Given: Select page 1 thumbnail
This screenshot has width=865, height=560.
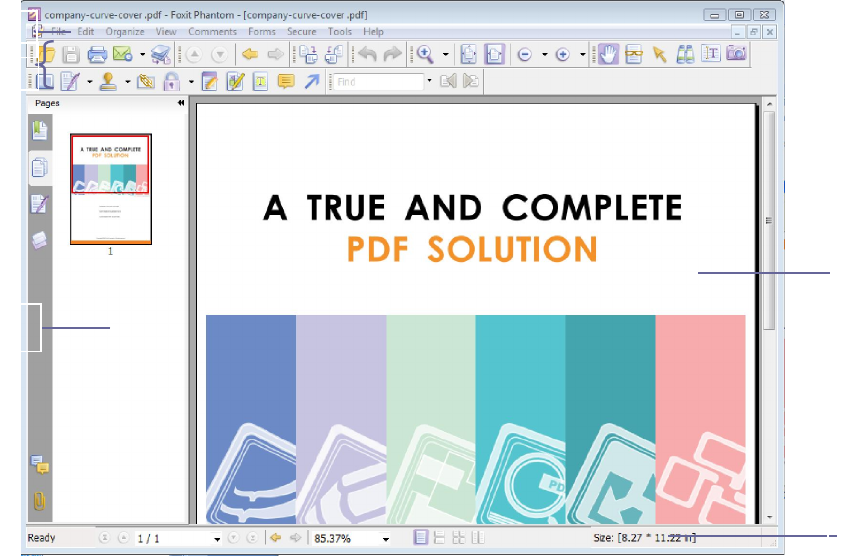Looking at the screenshot, I should (111, 189).
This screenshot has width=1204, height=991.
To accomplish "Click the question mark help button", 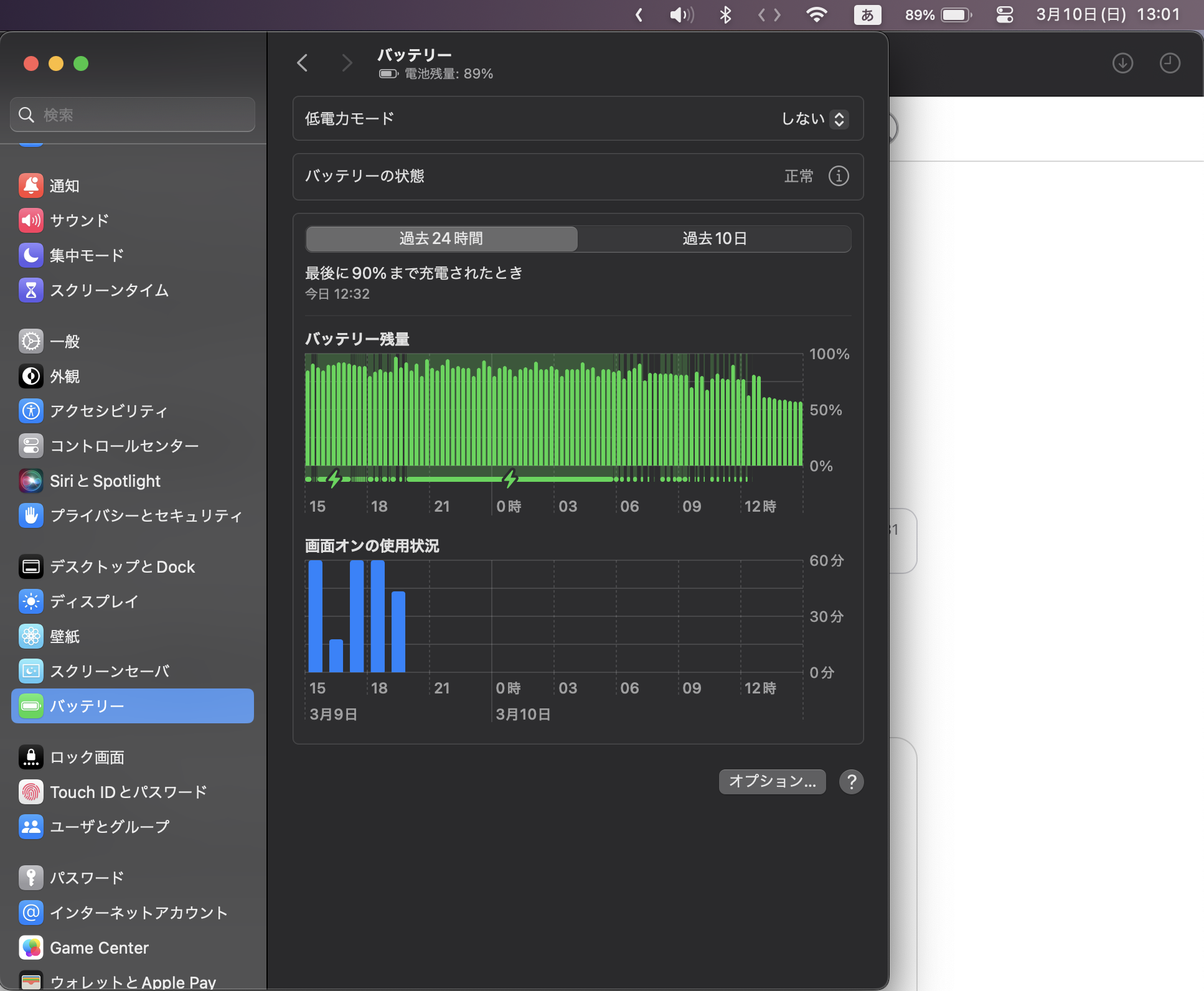I will coord(851,781).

* To be done:
Report every line of the records that contains the string "height", where case counts.

* Answer below:
This screenshot has width=865, height=560.
This screenshot has width=1204, height=991.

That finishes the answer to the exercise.